(Dataset items)
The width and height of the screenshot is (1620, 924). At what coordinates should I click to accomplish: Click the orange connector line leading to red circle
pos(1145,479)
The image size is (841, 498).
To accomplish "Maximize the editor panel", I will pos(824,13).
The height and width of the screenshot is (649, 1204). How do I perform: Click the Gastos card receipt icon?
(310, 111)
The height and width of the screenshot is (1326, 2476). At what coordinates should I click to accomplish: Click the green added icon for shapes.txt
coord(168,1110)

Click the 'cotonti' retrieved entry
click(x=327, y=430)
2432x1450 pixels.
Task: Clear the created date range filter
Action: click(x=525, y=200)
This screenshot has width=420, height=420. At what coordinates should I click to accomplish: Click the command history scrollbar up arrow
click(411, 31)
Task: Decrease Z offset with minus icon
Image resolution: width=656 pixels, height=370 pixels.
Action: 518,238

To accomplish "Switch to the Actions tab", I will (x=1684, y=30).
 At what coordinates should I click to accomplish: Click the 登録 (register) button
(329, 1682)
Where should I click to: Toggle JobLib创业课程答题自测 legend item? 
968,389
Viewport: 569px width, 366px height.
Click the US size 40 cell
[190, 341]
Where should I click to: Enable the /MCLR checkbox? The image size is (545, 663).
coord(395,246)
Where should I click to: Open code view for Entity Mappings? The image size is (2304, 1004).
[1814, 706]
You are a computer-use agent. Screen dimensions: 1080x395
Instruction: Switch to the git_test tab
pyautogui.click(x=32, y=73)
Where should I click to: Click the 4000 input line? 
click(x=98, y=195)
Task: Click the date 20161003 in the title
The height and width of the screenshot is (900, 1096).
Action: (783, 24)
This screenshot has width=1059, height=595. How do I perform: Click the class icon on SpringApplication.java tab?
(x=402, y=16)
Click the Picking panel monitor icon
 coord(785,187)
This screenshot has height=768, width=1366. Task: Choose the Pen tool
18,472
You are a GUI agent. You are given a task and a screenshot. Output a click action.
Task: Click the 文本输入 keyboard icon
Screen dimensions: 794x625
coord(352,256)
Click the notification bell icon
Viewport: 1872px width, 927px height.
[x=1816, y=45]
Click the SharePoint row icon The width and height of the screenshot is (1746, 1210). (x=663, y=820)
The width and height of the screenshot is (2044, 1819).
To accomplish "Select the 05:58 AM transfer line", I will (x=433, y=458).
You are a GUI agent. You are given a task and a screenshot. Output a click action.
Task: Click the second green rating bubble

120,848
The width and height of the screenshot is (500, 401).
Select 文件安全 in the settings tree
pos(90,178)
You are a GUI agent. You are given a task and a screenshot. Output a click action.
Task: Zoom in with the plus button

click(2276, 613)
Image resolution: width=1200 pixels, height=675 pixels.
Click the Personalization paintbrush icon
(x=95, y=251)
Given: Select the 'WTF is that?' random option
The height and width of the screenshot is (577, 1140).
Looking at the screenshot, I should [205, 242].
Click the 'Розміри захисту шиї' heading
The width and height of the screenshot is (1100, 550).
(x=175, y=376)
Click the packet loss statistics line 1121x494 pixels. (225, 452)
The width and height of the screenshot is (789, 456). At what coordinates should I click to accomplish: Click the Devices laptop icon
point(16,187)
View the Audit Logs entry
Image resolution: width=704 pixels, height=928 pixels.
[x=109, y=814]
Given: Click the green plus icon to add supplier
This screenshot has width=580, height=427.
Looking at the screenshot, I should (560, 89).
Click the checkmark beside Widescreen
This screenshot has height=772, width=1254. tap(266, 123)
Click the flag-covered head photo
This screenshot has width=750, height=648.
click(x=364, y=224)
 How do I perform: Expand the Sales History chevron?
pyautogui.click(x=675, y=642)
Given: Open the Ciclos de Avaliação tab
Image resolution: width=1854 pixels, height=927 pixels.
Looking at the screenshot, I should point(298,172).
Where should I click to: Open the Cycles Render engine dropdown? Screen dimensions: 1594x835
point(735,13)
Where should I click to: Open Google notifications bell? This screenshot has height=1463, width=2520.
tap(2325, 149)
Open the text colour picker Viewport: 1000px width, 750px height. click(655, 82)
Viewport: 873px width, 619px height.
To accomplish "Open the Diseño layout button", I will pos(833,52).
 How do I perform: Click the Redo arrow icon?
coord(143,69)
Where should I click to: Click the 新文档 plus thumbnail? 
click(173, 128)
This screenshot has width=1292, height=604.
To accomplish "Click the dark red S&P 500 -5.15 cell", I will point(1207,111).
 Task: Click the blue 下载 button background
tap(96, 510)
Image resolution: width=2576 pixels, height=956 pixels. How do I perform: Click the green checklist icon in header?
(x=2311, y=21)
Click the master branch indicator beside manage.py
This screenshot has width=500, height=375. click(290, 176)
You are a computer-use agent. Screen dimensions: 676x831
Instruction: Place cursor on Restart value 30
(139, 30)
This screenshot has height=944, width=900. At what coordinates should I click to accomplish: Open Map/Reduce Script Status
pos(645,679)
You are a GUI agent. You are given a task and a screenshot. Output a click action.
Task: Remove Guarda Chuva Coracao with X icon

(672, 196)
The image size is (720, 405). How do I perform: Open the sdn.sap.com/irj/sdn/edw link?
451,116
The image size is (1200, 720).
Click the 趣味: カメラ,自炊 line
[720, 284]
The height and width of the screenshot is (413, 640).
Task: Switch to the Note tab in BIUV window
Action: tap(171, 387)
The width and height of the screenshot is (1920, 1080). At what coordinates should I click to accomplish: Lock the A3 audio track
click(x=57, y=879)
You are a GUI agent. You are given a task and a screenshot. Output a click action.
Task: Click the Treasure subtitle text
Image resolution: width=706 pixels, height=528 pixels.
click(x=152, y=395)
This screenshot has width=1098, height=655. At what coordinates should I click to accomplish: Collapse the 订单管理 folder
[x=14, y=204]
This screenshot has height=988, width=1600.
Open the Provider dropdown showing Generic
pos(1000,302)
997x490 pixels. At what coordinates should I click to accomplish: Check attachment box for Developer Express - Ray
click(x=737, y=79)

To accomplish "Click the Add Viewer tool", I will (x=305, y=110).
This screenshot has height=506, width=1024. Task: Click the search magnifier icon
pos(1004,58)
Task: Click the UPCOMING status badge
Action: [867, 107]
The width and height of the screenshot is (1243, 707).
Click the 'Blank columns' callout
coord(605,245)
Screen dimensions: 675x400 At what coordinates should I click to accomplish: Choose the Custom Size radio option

§ WORK TO BE COMPLETED:
Rescale the lines from the line containing "This screenshot has width=420, height=420." to the line containing "Action: 518,238" and write them all out again, requests included. Multiply every coordinate in the answers by 0.7 and round to whole numbers, with halves rounding up.

§ COMPLETE RESPONSE:
This screenshot has width=420, height=420. At what coordinates should I click to accomplish: Click the command history scrollbar up arrow
click(288, 22)
Task: Decrease Z offset with minus icon
Image resolution: width=656 pixels, height=370 pixels.
Action: 363,167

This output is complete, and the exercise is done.